• [Description of the task] Can you continue the news article about Ayelet Shaked's reaction to the Supreme Court ruling on Rabbi Eliyahu, picking up right after its final sentence?

• [Page excerpt]
------------------------------------

MK Ayelet Shaked:
'Supreme Court established freedom of expression for rabbis'

MK Ayelet Shaked refers to Supreme Court decision regarding Rabbi Eliyahu and sharply criticizes government conduct in operating closure.

Nitzan Kedar ,

Hezki Baruch

Yamina Chairwoman former Justice Minister MK Ayelet Shaked today responded to the Supreme Court ruling that Tzfat Chief Rabbi Shmuel Eliyahu be subjected to disciplinary action.

"This is unnecessary intervention. There is criticism there that I didn't agree to prosecute Rabbi Eliyahu and I thought it was unnecessary. I talked to him about the statements and that was the end of the incident and in my opinion the Supreme Court shouldn't have intervened," Shaked said in an interview with Arutz Sheva.

But according to the former minister, there are also significant positive aspects to the ruling. "Judge Stein, who is a conservative presence in the court I appointed, says the obvious: The rabbi has complete freedom of expression in any statement related to halakhah. It is quite absurd that in our time it isn't clear and there are progressives who undermine this assumption, and it's good that Judge Stein included it in the ruling."

Shaked was asked about government conduct regarding the closure and had severe criticism: "We shouldn't have reached this closure and the fact that we reached a second closure so quickly is a very big failing grade for the government. If it'd only set up systems to interrupt infection chains and enforce the ban on gatherings it would have looked different.

"Government ministers are only involved in debating about the demonstrations and ignoring the fact that there have been countless open weddings here in all sectors. The head of one authority told me that members of his authority were at a wedding with 400 people and 100 of them were infected. Government ministers are busy quarreling with each other."

------------------------------------

[Items from a data source]
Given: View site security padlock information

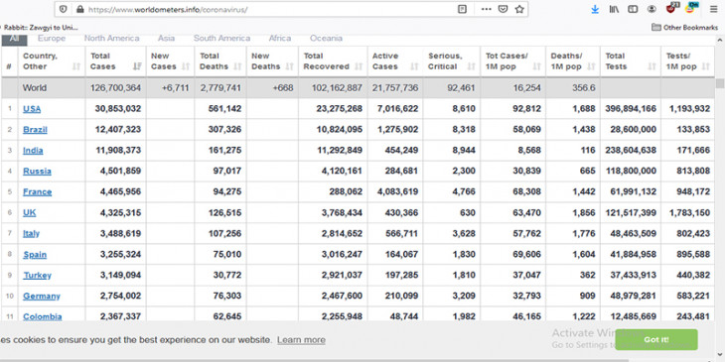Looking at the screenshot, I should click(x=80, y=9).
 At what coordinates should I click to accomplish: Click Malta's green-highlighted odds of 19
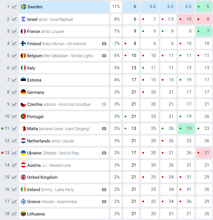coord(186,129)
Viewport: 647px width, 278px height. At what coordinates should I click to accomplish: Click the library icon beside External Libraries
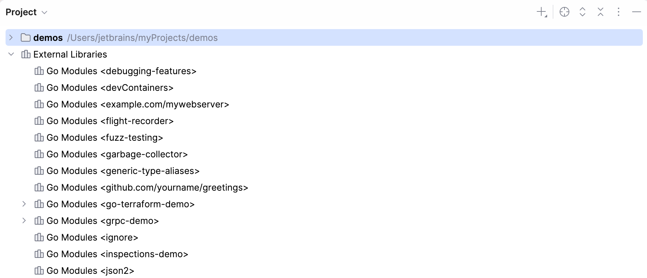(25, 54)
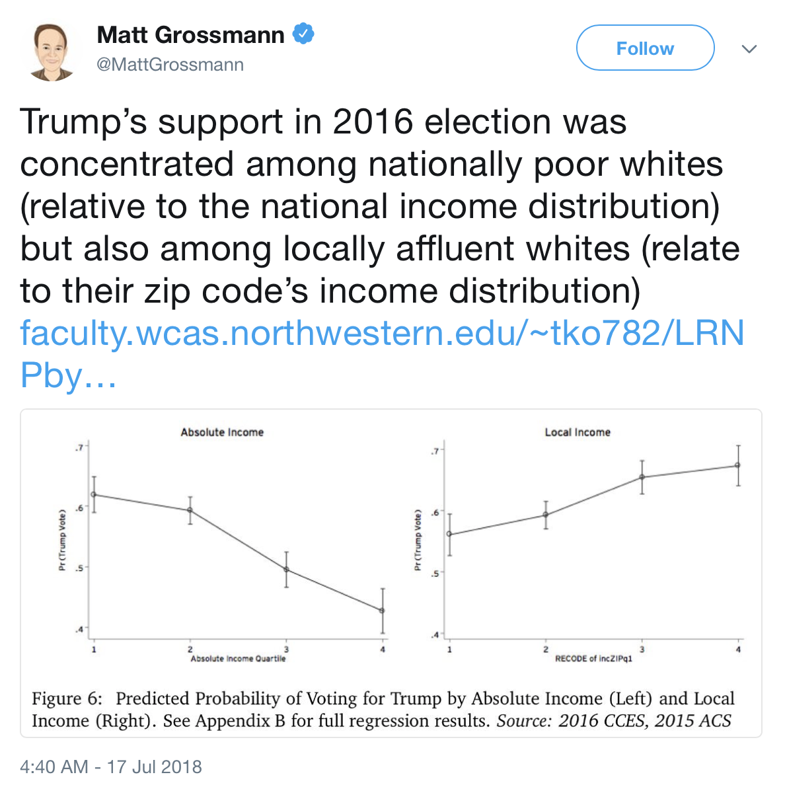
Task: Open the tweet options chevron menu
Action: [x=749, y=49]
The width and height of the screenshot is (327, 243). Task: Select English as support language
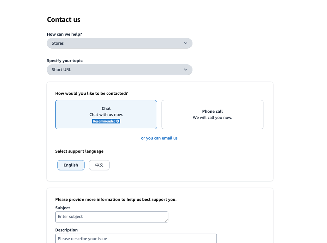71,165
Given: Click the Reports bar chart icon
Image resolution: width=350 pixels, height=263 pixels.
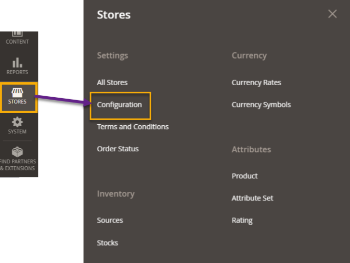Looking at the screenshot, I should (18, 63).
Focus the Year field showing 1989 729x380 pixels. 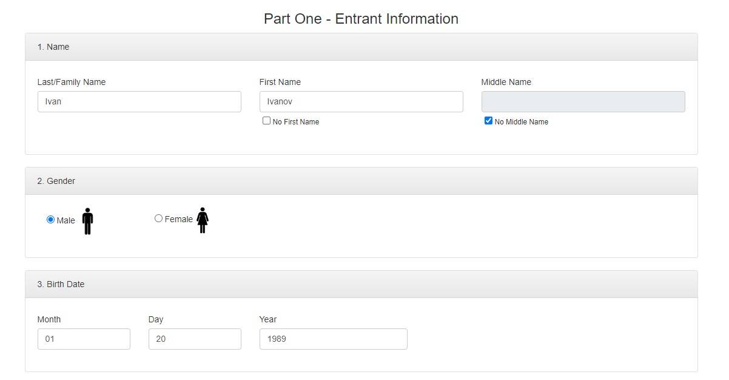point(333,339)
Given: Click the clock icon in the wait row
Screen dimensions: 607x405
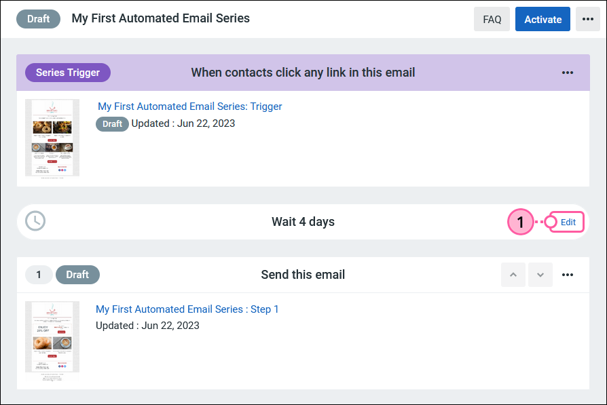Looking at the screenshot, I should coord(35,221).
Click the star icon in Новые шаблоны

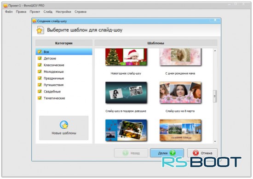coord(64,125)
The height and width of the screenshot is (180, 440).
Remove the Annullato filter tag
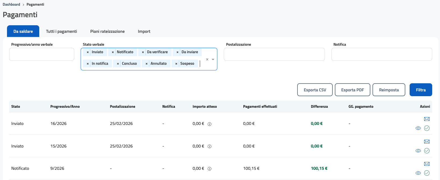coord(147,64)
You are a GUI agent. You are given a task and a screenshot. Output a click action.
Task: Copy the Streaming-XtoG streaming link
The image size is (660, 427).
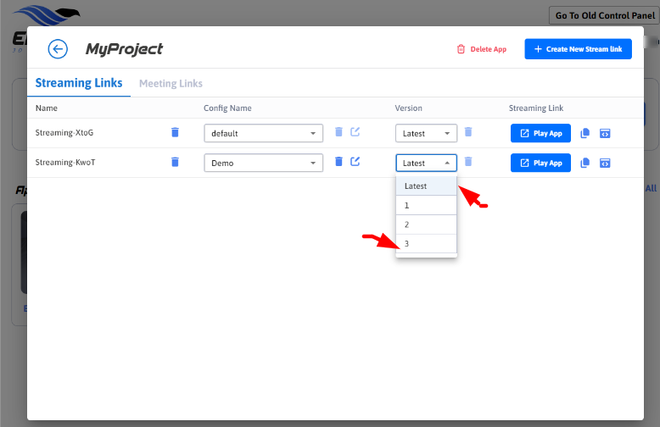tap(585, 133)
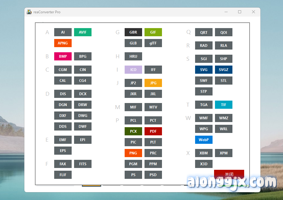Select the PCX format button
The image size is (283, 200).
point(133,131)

------------------------------------

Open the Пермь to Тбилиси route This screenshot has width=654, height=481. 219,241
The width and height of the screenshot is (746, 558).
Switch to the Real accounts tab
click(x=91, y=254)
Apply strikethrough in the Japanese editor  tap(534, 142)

------------------------------------

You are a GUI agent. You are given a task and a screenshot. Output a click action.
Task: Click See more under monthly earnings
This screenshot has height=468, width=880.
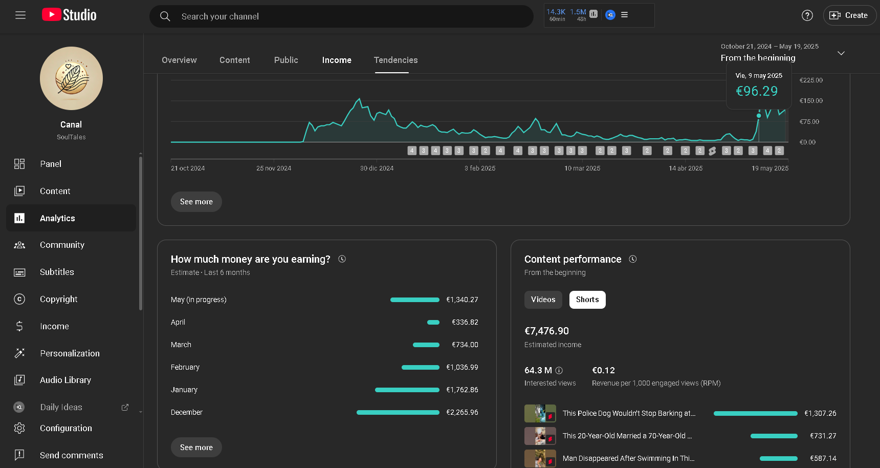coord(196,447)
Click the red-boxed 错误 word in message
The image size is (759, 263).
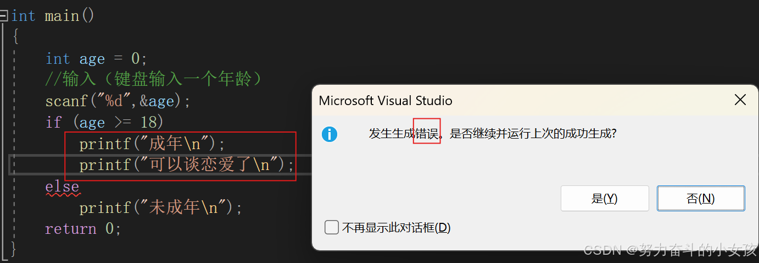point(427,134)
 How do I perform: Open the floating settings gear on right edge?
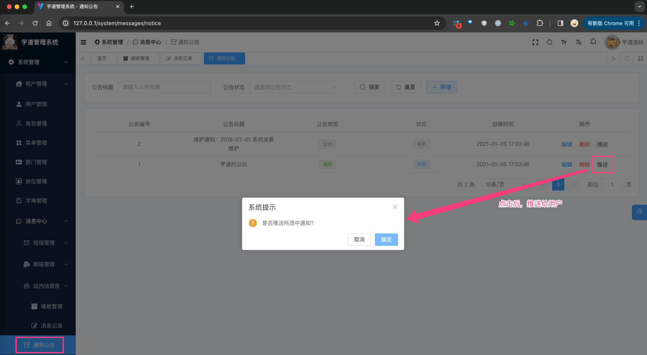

------------------------------------

• [Solved exercise]
The Yamina Chairwoman adds that the government also does not communicate well enough to the public the importance of wearing masks. "Wearing a mask also prevents infection and even if you are infected, it happens in a weak way.

"Is the closure effective? We'll wait and see. All leisure activities have been stopped, the education system has been stopped, public sector work has dropped significantly, and most trade has stopped. Overall the vast majority is disciplined, except for a group of protesters trying to destroy, break out, and break solidarity with the demonstrations. The majority obey," she adds.

According to Shaked, we mustn't enter a state of closure that would prevent operating private workplaces. "The closure is a huge economic disaster for the Israeli economy. I very much hope that Minister Katz will stand his ground and leave the private sector open and will not close it.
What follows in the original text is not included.